Task description ->
Go through the listing below and return every line exactly.

Data shown ->
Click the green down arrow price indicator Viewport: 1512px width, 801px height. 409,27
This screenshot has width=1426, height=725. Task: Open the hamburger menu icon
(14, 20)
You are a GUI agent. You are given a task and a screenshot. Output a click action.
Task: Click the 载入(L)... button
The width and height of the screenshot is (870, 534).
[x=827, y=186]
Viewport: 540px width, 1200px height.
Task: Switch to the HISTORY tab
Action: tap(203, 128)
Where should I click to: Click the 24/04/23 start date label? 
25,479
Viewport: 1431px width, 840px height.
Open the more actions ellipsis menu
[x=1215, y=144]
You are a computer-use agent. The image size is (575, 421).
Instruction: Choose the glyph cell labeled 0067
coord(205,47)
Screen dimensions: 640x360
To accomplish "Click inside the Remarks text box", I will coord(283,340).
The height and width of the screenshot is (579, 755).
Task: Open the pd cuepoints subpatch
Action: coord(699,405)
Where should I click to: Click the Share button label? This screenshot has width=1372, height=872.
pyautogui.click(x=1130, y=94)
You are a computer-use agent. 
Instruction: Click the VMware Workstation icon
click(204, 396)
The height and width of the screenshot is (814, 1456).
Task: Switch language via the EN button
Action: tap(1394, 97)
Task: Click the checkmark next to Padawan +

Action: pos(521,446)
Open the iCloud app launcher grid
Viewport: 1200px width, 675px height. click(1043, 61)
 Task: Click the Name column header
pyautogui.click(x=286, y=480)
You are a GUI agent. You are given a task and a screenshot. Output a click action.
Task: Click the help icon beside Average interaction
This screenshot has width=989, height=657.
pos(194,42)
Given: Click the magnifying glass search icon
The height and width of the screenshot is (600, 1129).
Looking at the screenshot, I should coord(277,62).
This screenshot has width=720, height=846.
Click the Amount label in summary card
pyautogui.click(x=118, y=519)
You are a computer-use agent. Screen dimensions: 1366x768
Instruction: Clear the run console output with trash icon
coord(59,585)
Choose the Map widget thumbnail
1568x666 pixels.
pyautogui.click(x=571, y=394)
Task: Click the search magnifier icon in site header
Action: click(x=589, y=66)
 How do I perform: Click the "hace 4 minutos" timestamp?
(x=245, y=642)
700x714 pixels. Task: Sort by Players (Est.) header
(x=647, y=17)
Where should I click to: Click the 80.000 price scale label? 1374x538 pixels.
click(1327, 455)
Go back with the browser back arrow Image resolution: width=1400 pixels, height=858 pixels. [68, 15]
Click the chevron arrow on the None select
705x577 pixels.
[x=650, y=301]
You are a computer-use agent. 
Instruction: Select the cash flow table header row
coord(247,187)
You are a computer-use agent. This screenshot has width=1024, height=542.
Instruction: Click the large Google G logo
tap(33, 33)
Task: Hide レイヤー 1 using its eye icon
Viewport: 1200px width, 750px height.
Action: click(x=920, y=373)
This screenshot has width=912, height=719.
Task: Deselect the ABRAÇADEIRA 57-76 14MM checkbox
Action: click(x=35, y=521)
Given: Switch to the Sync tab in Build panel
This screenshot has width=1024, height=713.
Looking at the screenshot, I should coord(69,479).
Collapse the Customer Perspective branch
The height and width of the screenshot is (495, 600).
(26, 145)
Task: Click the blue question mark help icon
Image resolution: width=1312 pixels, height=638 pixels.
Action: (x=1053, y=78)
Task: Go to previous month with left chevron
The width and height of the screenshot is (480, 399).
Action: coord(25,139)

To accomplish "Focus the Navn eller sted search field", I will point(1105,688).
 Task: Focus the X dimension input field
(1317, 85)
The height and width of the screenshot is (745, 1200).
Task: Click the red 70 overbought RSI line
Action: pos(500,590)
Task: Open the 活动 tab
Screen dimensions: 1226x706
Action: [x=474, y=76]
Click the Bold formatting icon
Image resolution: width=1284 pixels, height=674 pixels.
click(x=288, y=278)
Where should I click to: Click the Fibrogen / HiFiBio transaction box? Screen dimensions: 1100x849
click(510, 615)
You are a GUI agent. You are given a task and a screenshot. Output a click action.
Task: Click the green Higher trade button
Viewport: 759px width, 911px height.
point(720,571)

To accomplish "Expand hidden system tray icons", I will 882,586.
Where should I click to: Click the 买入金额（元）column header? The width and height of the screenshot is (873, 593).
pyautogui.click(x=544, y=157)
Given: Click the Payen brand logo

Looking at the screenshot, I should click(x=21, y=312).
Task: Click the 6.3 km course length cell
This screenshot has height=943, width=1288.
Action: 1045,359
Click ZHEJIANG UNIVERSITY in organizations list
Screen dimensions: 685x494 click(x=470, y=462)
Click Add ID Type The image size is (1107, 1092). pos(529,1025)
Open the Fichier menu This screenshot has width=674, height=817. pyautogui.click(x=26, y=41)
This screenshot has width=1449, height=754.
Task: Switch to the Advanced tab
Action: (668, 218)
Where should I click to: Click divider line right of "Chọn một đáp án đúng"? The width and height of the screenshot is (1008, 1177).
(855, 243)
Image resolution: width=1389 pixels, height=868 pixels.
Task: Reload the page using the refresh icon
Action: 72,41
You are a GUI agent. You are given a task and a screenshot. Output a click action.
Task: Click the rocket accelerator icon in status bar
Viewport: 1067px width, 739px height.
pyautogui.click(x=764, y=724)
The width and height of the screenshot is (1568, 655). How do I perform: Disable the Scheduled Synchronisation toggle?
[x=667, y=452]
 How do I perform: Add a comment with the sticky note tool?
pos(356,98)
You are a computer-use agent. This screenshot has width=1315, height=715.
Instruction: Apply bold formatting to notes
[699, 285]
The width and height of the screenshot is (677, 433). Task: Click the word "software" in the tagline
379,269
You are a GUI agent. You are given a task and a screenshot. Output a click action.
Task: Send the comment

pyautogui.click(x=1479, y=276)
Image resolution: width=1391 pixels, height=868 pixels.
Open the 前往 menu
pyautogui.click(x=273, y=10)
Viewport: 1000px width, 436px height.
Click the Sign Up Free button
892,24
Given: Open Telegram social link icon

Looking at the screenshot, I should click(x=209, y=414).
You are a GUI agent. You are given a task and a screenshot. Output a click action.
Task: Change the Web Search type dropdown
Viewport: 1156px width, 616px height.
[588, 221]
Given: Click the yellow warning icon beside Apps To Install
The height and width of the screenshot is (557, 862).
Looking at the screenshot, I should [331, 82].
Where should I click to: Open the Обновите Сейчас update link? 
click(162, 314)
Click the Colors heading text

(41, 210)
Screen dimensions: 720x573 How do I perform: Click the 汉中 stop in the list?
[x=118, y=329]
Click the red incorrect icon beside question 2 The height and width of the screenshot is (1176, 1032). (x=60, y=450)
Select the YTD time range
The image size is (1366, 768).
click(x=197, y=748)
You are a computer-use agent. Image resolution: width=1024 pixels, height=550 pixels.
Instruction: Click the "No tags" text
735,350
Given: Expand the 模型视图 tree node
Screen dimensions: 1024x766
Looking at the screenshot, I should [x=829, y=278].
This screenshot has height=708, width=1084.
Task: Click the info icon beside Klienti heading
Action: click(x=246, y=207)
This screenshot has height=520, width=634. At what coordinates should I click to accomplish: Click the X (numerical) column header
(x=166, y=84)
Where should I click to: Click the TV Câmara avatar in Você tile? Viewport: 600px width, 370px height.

Solution to this task ->
Click the green down arrow price indicator Viewport: 1512px width, 801px height. 409,27
This screenshot has width=1426, height=725. Task: Open the hamburger menu icon
(14, 20)
You are a GUI agent. You are given a task and a screenshot. Output a click action.
Task: Click the 载入(L)... button
The width and height of the screenshot is (870, 534).
[x=827, y=186]
Viewport: 540px width, 1200px height.
Task: Switch to the HISTORY tab
Action: tap(203, 128)
Where should I click to: Click the 24/04/23 start date label? 
25,479
Viewport: 1431px width, 840px height.
Open the more actions ellipsis menu
[x=1215, y=144]
You are a computer-use agent. The image size is (575, 421).
Instruction: Choose the glyph cell labeled 0067
coord(205,47)
Screen dimensions: 640x360
To accomplish "Click inside the Remarks text box", I will coord(283,340).
The height and width of the screenshot is (579, 755).
Task: Open the pd cuepoints subpatch
Action: coord(699,405)
Where should I click to: Click the Share button label? This screenshot has width=1372, height=872.
pyautogui.click(x=1130, y=94)
You are a computer-use agent. 
Instruction: Click the VMware Workstation icon
click(204, 396)
The height and width of the screenshot is (814, 1456).
Task: Switch language via the EN button
Action: tap(1394, 97)
Task: Click the checkmark next to Padawan +

Action: pos(521,446)
Open the iCloud app launcher grid
Viewport: 1200px width, 675px height. click(1043, 61)
 Task: Click the Name column header
pyautogui.click(x=286, y=480)
You are a GUI agent. You are given a task and a screenshot. Output a click action.
Task: Click the help icon beside Average interaction
This screenshot has width=989, height=657.
pos(194,42)
Given: Click the magnifying glass search icon
The height and width of the screenshot is (600, 1129).
Looking at the screenshot, I should coord(277,62).
This screenshot has width=720, height=846.
Click the Amount label in summary card
pyautogui.click(x=118, y=519)
You are a computer-use agent. Screen dimensions: 1366x768
Instruction: Clear the run console output with trash icon
coord(59,585)
Choose the Map widget thumbnail
1568x666 pixels.
pyautogui.click(x=571, y=394)
Task: Click the search magnifier icon in site header
Action: click(x=589, y=66)
 How do I perform: Click the "hace 4 minutos" timestamp?
(x=245, y=642)
700x714 pixels. Task: Sort by Players (Est.) header
(x=647, y=17)
Where should I click to: Click the 80.000 price scale label? 1374x538 pixels.
click(1327, 455)
Go back with the browser back arrow Image resolution: width=1400 pixels, height=858 pixels. [68, 15]
Click the chevron arrow on the None select
705x577 pixels.
[x=650, y=301]
You are a computer-use agent. 
Instruction: Select the cash flow table header row
coord(247,187)
You are a computer-use agent. This screenshot has width=1024, height=542.
Instruction: Click the large Google G logo
tap(33, 33)
Task: Hide レイヤー 1 using its eye icon
Viewport: 1200px width, 750px height.
Action: click(x=920, y=373)
This screenshot has width=912, height=719.
Task: Deselect the ABRAÇADEIRA 57-76 14MM checkbox
Action: click(x=35, y=521)
Given: Switch to the Sync tab in Build panel
This screenshot has width=1024, height=713.
Looking at the screenshot, I should coord(69,479).
Collapse the Customer Perspective branch
The height and width of the screenshot is (495, 600).
(26, 145)
Task: Click the blue question mark help icon
Image resolution: width=1312 pixels, height=638 pixels.
Action: (x=1053, y=78)
Task: Go to previous month with left chevron
The width and height of the screenshot is (480, 399).
Action: coord(25,139)

To accomplish "Focus the Navn eller sted search field", I will point(1105,688).
 Task: Focus the X dimension input field
(1317, 85)
The height and width of the screenshot is (745, 1200).
Task: Click the red 70 overbought RSI line
Action: pos(500,590)
Task: Open the 活动 tab
Screen dimensions: 1226x706
Action: [x=474, y=76]
Click the Bold formatting icon
Image resolution: width=1284 pixels, height=674 pixels.
click(x=288, y=278)
Where should I click to: Click the Fibrogen / HiFiBio transaction box? Screen dimensions: 1100x849
click(510, 615)
You are a GUI agent. You are given a task and a screenshot. Output a click action.
Task: Click the green Higher trade button
Viewport: 759px width, 911px height.
point(720,571)

To accomplish "Expand hidden system tray icons", I will 882,586.
Where should I click to: Click the 买入金额（元）column header? The width and height of the screenshot is (873, 593).
pyautogui.click(x=544, y=157)
Given: Click the Payen brand logo

Looking at the screenshot, I should click(x=21, y=312).
Task: Click the 6.3 km course length cell
This screenshot has height=943, width=1288.
Action: 1045,359
Click ZHEJIANG UNIVERSITY in organizations list
Screen dimensions: 685x494 click(x=470, y=462)
Click Add ID Type The image size is (1107, 1092). pos(529,1025)
Open the Fichier menu This screenshot has width=674, height=817. pyautogui.click(x=26, y=41)
This screenshot has width=1449, height=754.
Task: Switch to the Advanced tab
Action: (668, 218)
Where should I click to: Click divider line right of "Chọn một đáp án đúng"? The width and height of the screenshot is (1008, 1177).
(855, 243)
Image resolution: width=1389 pixels, height=868 pixels.
Task: Reload the page using the refresh icon
Action: 72,41
You are a GUI agent. You are given a task and a screenshot. Output a click action.
Task: Click the rocket accelerator icon in status bar
Viewport: 1067px width, 739px height.
pyautogui.click(x=764, y=724)
The width and height of the screenshot is (1568, 655). How do I perform: Disable the Scheduled Synchronisation toggle?
[x=667, y=452]
 How do I perform: Add a comment with the sticky note tool?
pos(356,98)
You are a computer-use agent. This screenshot has width=1315, height=715.
Instruction: Apply bold formatting to notes
[699, 285]
The width and height of the screenshot is (677, 433). Task: Click the word "software" in the tagline
379,269
You are a GUI agent. You are given a task and a screenshot. Output a click action.
Task: Send the comment

pyautogui.click(x=1479, y=276)
Image resolution: width=1391 pixels, height=868 pixels.
Open the 前往 menu
pyautogui.click(x=273, y=10)
Viewport: 1000px width, 436px height.
Click the Sign Up Free button
892,24
Given: Open Telegram social link icon

Looking at the screenshot, I should click(x=209, y=414).
You are a GUI agent. You are given a task and a screenshot. Output a click action.
Task: Change the Web Search type dropdown
Viewport: 1156px width, 616px height.
[588, 221]
Given: Click the yellow warning icon beside Apps To Install
The height and width of the screenshot is (557, 862).
Looking at the screenshot, I should [331, 82].
Where should I click to: Open the Обновите Сейчас update link? 
click(162, 314)
Click the Colors heading text

(41, 210)
Screen dimensions: 720x573 How do I perform: Click the 汉中 stop in the list?
[x=118, y=329]
Click the red incorrect icon beside question 2 The height and width of the screenshot is (1176, 1032). (x=60, y=450)
Select the YTD time range
The image size is (1366, 768).
click(x=197, y=748)
You are a computer-use agent. Image resolution: width=1024 pixels, height=550 pixels.
Instruction: Click the "No tags" text
735,350
Given: Expand the 模型视图 tree node
Screen dimensions: 1024x766
Looking at the screenshot, I should [x=829, y=278].
This screenshot has height=708, width=1084.
Task: Click the info icon beside Klienti heading
Action: click(x=246, y=207)
This screenshot has height=520, width=634. At what coordinates should I click to accomplish: Click the X (numerical) column header
(x=166, y=84)
Where should I click to: Click the TV Câmara avatar in Você tile? Viewport: 600px width, 370px height.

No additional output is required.